In 1990, calls made to the US used to cost Rs 125/min from Pakistan. And PTCL was the only means to connect with distantly located relatives. Today it costs Rs 1.50/ min which allowing for inflation is at least 500 times cheaper. A letter posted from Pakistan would cost something like Rs 20 in those days and reach the US addressee in21 days. And boy did we send Eid cards abroad & within the country?

Today it takes click-time to get the message through. And yet for all the Messengers, Short Messaging Services, Internet telephones (all of them free) as well as the cheap calling cards, people on either side opt to remain out of touch. Perhaps our idea of staying in touch was flawed in the first place.

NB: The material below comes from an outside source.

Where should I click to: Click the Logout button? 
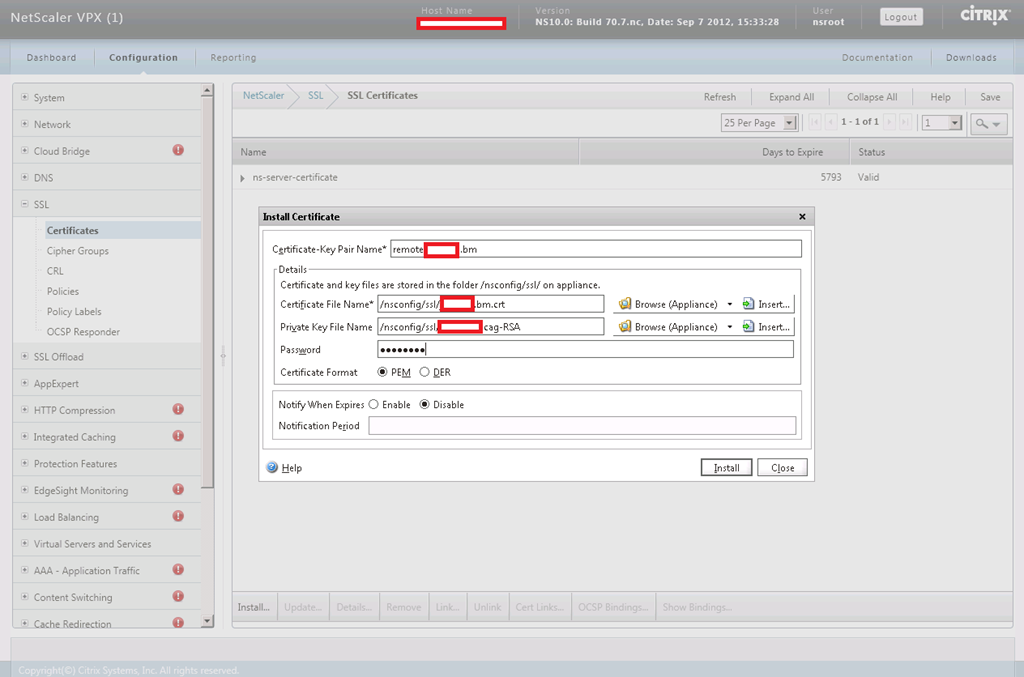[x=901, y=17]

Water not relationships—meaning don't meet, talk or call—and they begin to wither. That is happening all around. Worse, individual efforts to feed relationships either for old time's sake, moral compulsions or downright socializing are leading to the same end. "Being in touch" has accrued a painful mask of meaning. It means barren verbal or physical encounters, mostly without an investment of authentic concern for the other. The rules of politeness overrule the possibility of any confrontational debate or conversation. If in the flow of exchange, a controversy crops up, it is abandoned after a few exchanges in the interest of keeping up formal solidarity. For those who are in touch , the time "in touch" runs out chattering about job or politics, music or sports, shopping or TV. There is no graduation to serious, meaningful and intense conversation. Initial pleasantries almost never yield to a sustained discussion about anything. The inner emptiness of such social encounters (note that just as Urdu lacks a word for meetings, English struggles in translating the Urdu mulaqat) also explains why so often younger people slink away from the drawing room to spaces that are coherent and engaging i.e. the world of computer games or in some cases never emerge out of their bedrooms for as long as the guests are there. They are dubbed as shy or asocial by the parents. Possible, but I would like to fancy the complementary possibility that in such situations children are often reacting to past experiences of stilted and formal interview-like introductions to the guests. People in the US remain out of touch with their relatives in Pakistan?

Why are there fewer mails exchanged and fewer phone calls made than before? Asked individually, everyone complains of time famine.